**Auszug aus Quelle**

Frau am blacon del valle

Tag 21: Melancholie mit Aussicht

Datum: 31.10.2018 | Ort: Vinales

Tagesplanung wird überbewertet

Wir sind bei unseren Puffertagen angekommen. Eigentlich hatte ich für heute noch eine Insel angedacht. So recht Lust uns ein überteuertes Collectivo zu leiste und dann an einen Touristenspot geschippert zu werden haben wir jedoch beide nicht. Wir werden langsam ein wenig müde von Kuba. Die Vorfreude auf Mexico wächst dafür täglich.
Nur herumsitzen wollen wir jedoch auch nicht. Eigentlich ist geplant direkt in der Früh wandern zu gehen zum Balcon del Valle. Doch da wir nicht genau wissen, wann dieser öffnet, entscheiden wir uns spontan doch noch zu frühstücken.

**Vorliegende Datensätze**
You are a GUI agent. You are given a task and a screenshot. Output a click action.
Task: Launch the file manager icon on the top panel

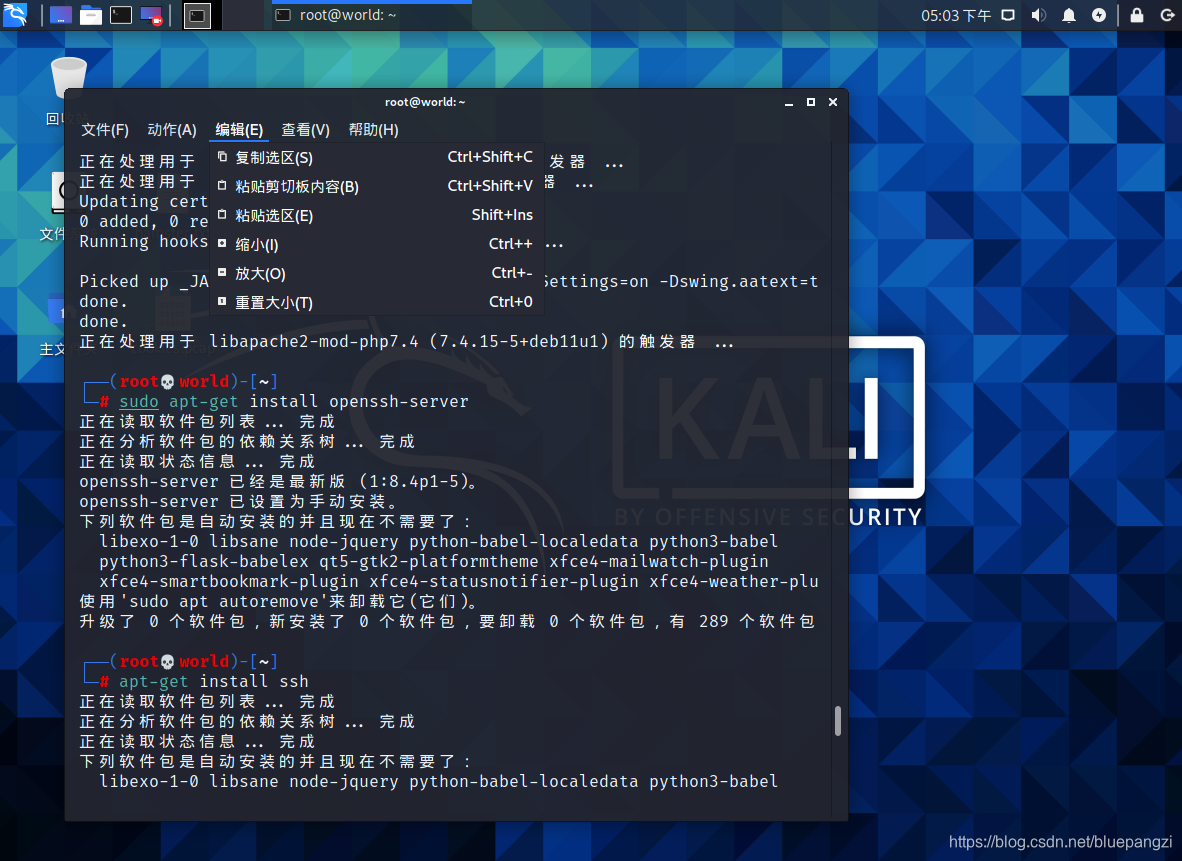click(x=89, y=15)
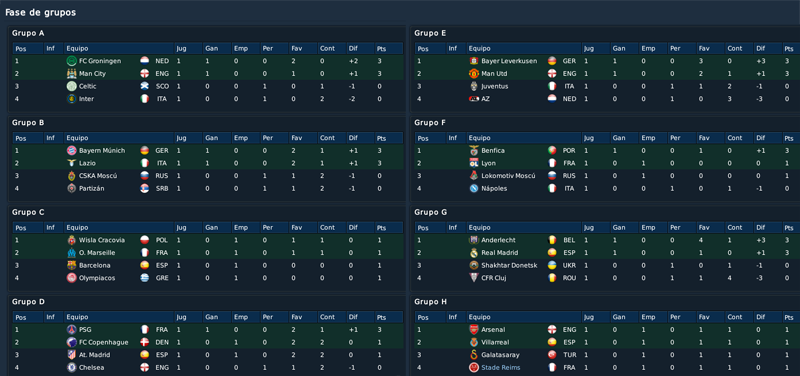Click the Man Utd club badge
Image resolution: width=800 pixels, height=376 pixels.
click(473, 74)
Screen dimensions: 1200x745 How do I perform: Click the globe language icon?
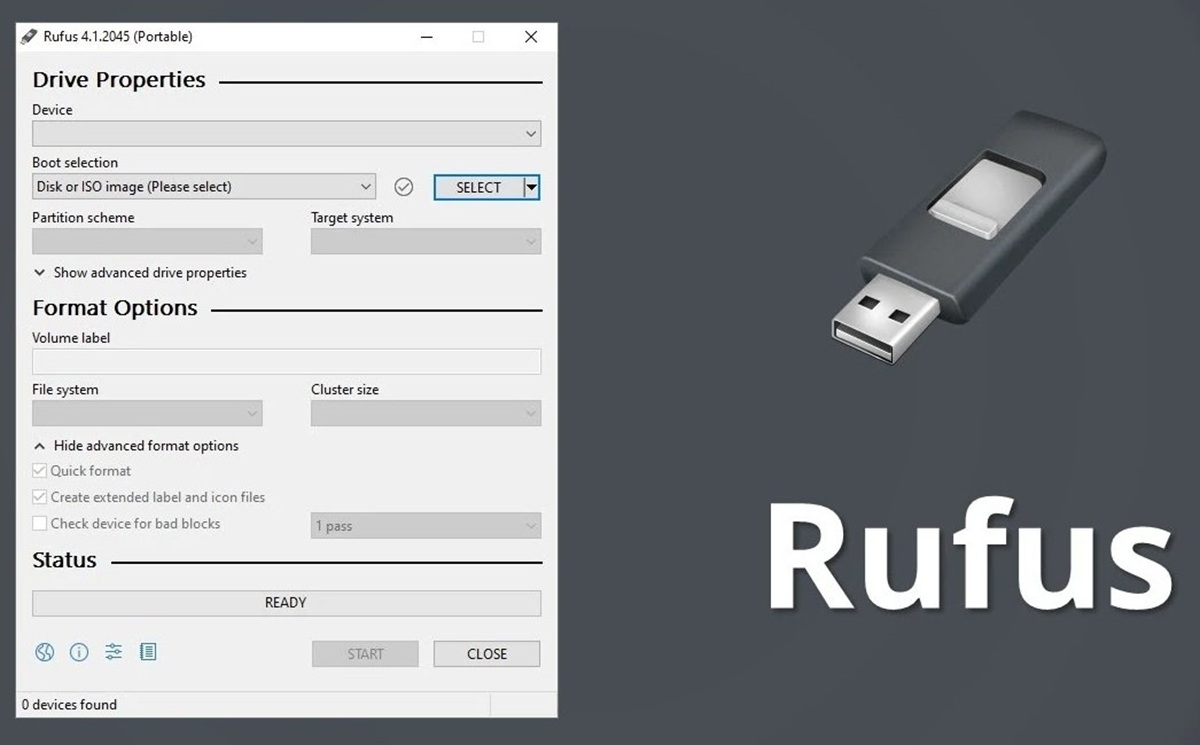pos(44,653)
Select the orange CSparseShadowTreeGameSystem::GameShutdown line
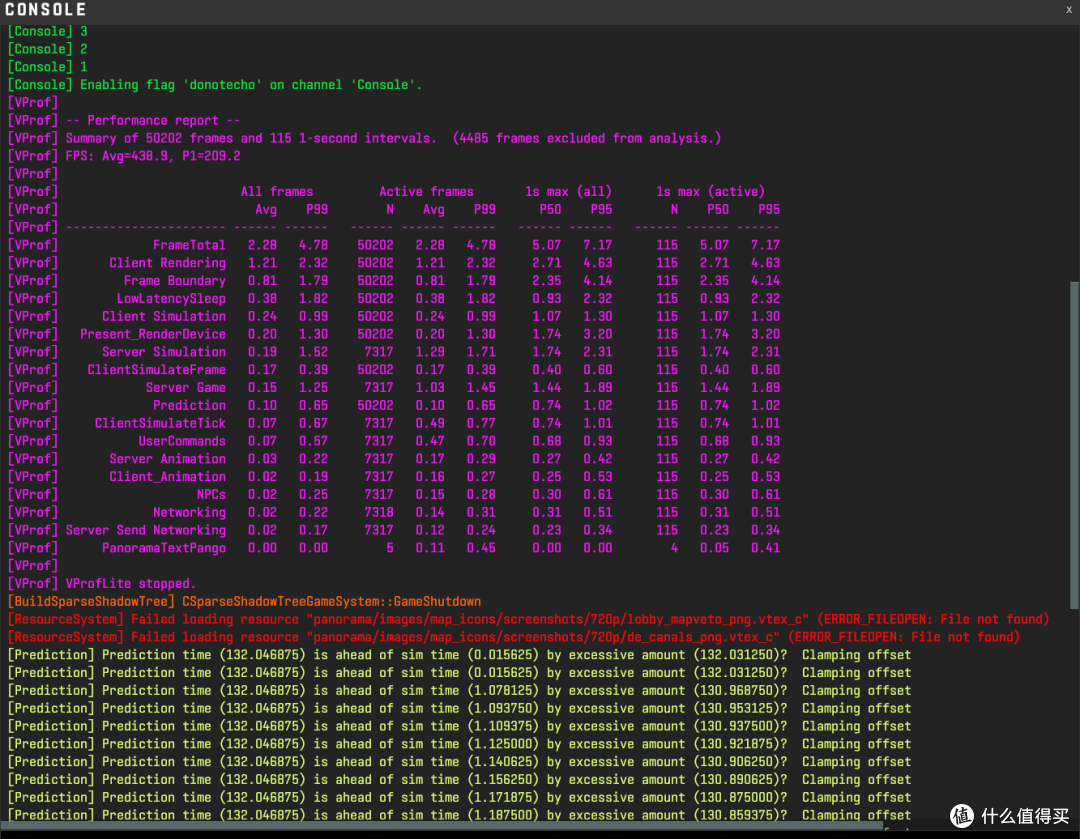 pyautogui.click(x=245, y=602)
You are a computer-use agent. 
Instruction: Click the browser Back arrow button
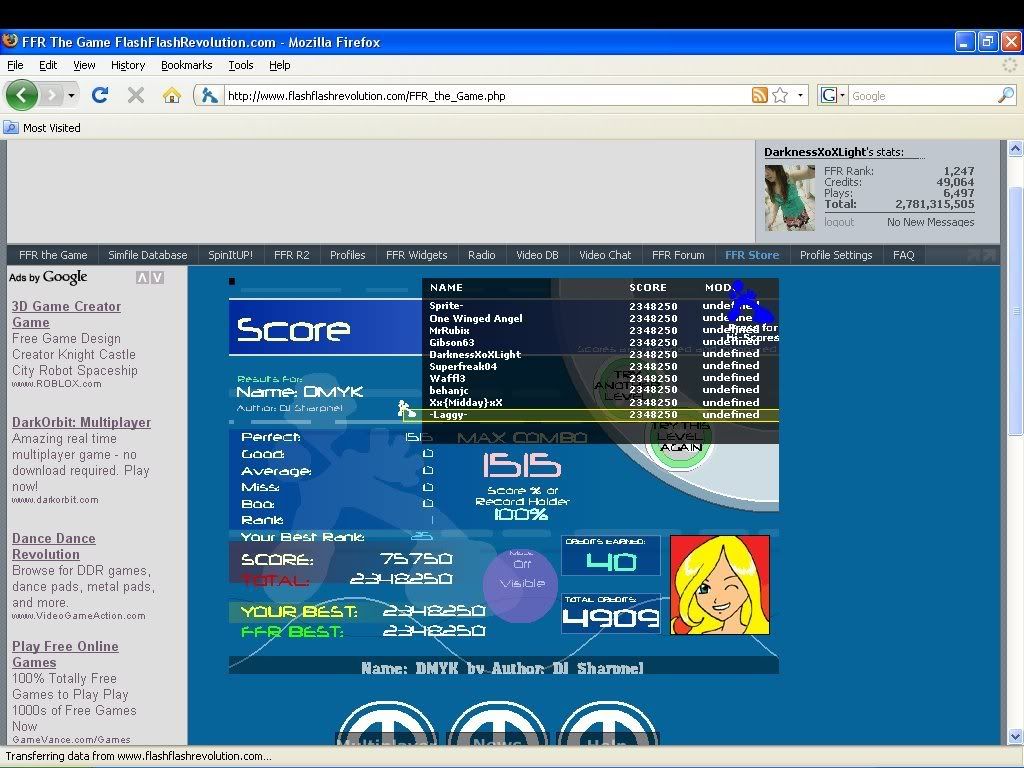[x=22, y=95]
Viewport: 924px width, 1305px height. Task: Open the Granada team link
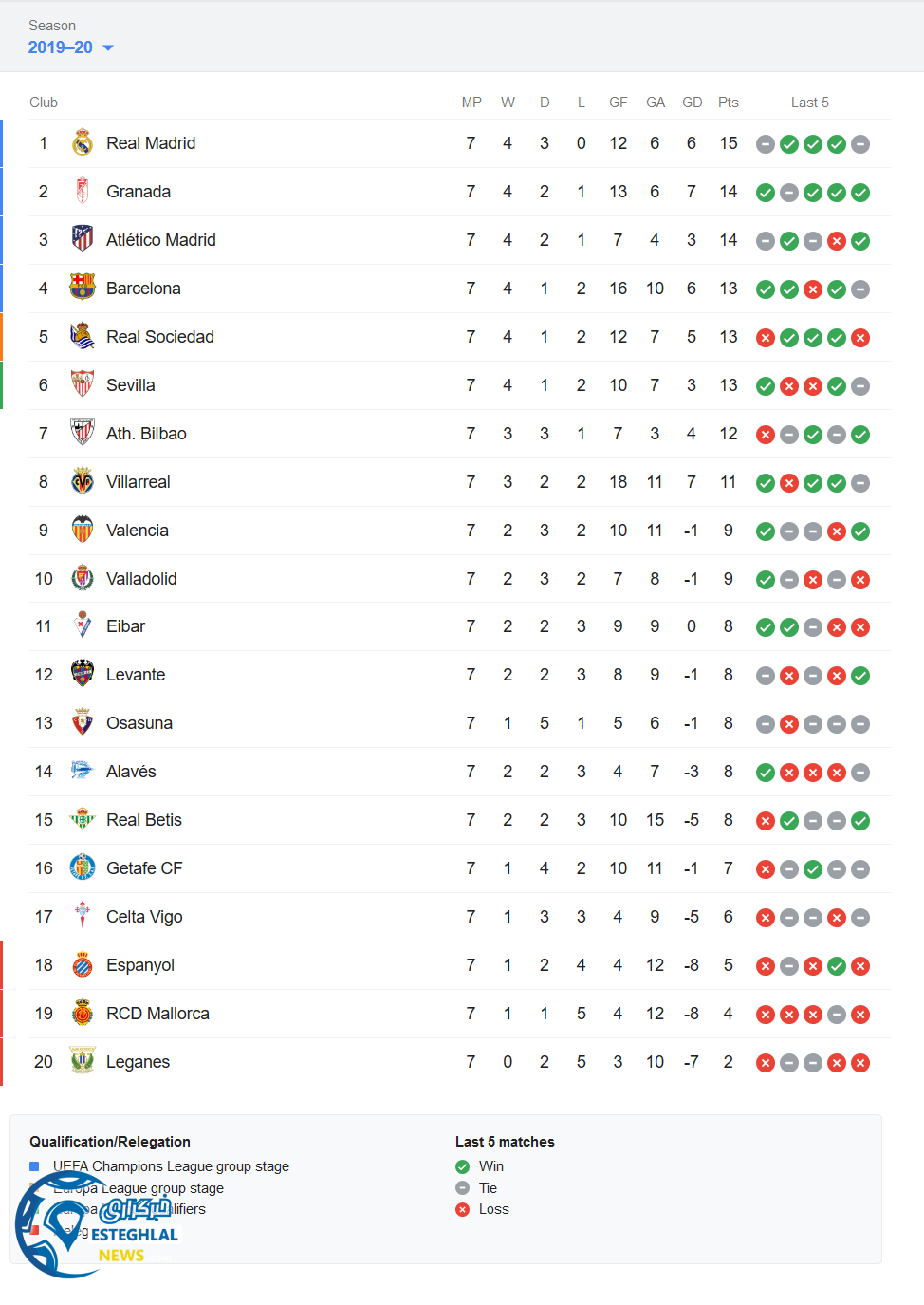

**Zu bearbeitende Aufgaben**
**1)** Wohin wollten die beiden laut dem Tagebucheintrag eigentlich direkt in der Früh wandern?
**2)** Gib aus dem Tagebucheintrag den Abschnitt wortgetreu aus, der bei den Worten "Wir sind bei" beginnt und nach "noch zu frühstücken." endet.
Die Datensätze haben mit dem Tagebucheintrag nichts zu tun.

**Lösungen je Aufgabe**
**1)** Zum Balcon del Valle.

**2)**
Wir sind bei unseren Puffertagen angekommen. Eigentlich hatte ich für heute noch eine Insel angedacht. So recht Lust uns ein überteuertes Collectivo zu leiste und dann an einen Touristenspot geschippert zu werden haben wir jedoch beide nicht. Wir werden langsam ein wenig müde von Kuba. Die Vorfreude auf Mexico wächst dafür täglich.
Nur herumsitzen wollen wir jedoch auch nicht. Eigentlich ist geplant direkt in der Früh wandern zu gehen zum Balcon del Valle. Doch da wir nicht genau wissen, wann dieser öffnet, entscheiden wir uns spontan doch noch zu frühstücken.